Wednesday, November 28, 2012

Dining to diapers: When romance turns to sacrifice

Society prospers most when its institutions adapts to the strengths and weaknesses of human nature as they really exists. When society is no longer structured to maximize its strengths and compensate for its weaknesses, then the first things that take a hit are relationships and marriages.

Take for instance the falling-in-love process. Hollywood and the music industry do a fine job at glorifying the initial phases of love and sexual attraction. But it does little in giving due attention to the unromantic acts of sacrifices that are needed to sustain that love when the demands of marriage are imposed.

Indeed, the very actors and musical artists who either portray the beginnings of love in movies or sing about them in songs are, themselves, involved in short lived relationships. Infidelity and divorce are astronomically high in the Hollywood subculture. Perhaps this is why Hollywood’s ill-adapted lifestyle to human nature produces just as many casualties as it does stars. Burnout and stardom are virtually an inseparable phenomenon there.

Unfortunately, the entertainment industry has an influence on the expectations couples have on what true love really is. There are many couples who go into a marriage unprepared for the natural evolution or growth that love- the forever kind of love –naturally involves. In the early years of marriage, the opportunities to court one another abound. To go for river walks, to dine frequently and to spend that quality time together are the benefits newlyweds enjoy. This is when the rewards of love are immediate and its demands are minimal.

Another perk is this: Dr. John Gray, author of Men are from Mars and Women are from Venus, said that God gives every couple enough hormones too sustain a strong attraction to each for about three to four years. This is a current of romantic and sexual attraction that carries a couple through the beginnings of love. After that, love has to be an act of the will and must become sacrificial.

The mistake couples often make is that they use this beginning phase of love as the golden standard by which they measure their marriage in the later years. When a marriage turns into a family, and children are added to the mix, chores and sacrifices increase. The romantic sparkle of marital love therefore takes a back seat to its more sacrificial form. It is at this juncture when couples miss the good old days of dining and romance. The temptation comes in when they become alarmed at the contrast.

Some spouses count it a defect when they consider that the feelings of love are not what they were. After all, they do not spend as much time together.

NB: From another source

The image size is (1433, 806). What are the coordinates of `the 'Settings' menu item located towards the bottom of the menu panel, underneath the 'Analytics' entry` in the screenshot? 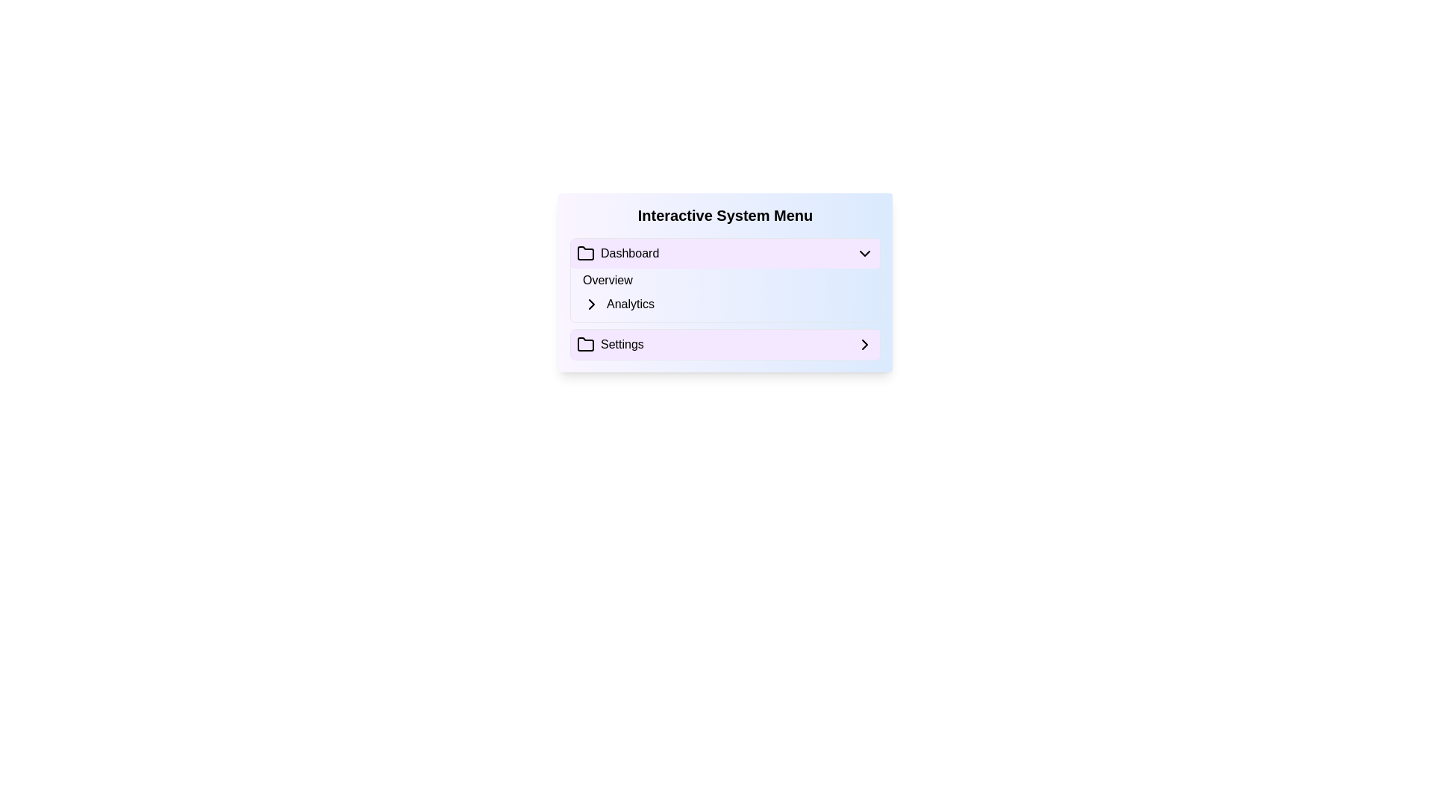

Instead of the husband taking his wife out to a movie, he is getting up at 3am to change the diapers of his crying child so his wife could get some sleep. Love, in this case, is far from being in a crisis. It has actually matured. And as love matures, its sparkle and perks do not come with ease. Married couples have to work- really work -at courting one another between all of their parenting duties.

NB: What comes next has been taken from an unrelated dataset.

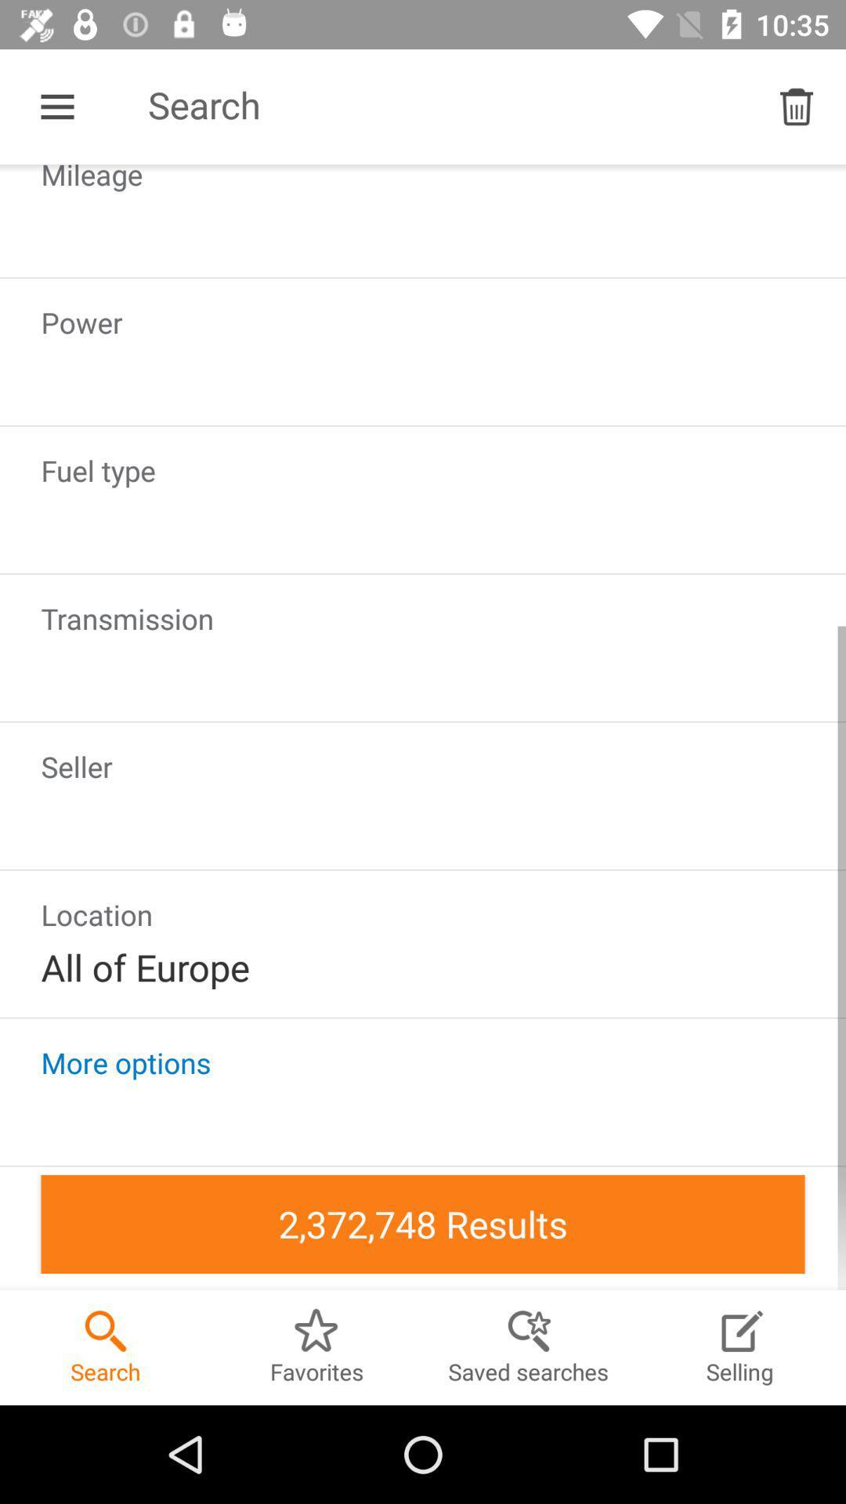  Describe the element at coordinates (423, 1224) in the screenshot. I see `2372748 results in the bottom of the screen` at that location.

However, in a good number of cases, disenchantment comes with this phase of growth. Why? Because love, quiet often, becomes stronger when it is least felt! It is then that it becomes an act of the will; one of self-denial and sacrifice. But the constant theme of “falling-in-love” played out in television shows, movies and songs would suggest to the consumer that when the thrill of love is gone, then true love no longer exists. Yet, the opposite is true. It may be that love is just becoming more selfless.

Just as individual happiness depends on the forgetfulness of self, so too do married couples need to unite around a common objective outside of themselves. And that common objective is raising children. But with more children there are hazards that spouses will stop courting one another. With this, buying flowers, dining and sexual intimacy can just become just another chore. For this reason, married couples wince at having more than one child. However, there is no study, that I am aware of, which suggests that couples with no or few children fare any better in terms of happiness than couples with many children. In fact, from all of the studies that I have read, the opposite is true.

The caution I wish to draw your attention to is this: The first three to five years of marriage is not the best standard by which to measure your subsequent years to. It may serve as content for nostalgia but the pleasantries of love’s beginning are not the things that make for the best kind of love. They certainly may be needed from time to time. Every couple needs reminding that they are first husband and wife before they are mother and father. Nevertheless, spousal love is perfected by the selflessness of parental love because the rewards of the latter are not immediate. More often than not, it is later in life when the married couple will reap the fruits of parenting. It is then that they will see that their labor was not in vain.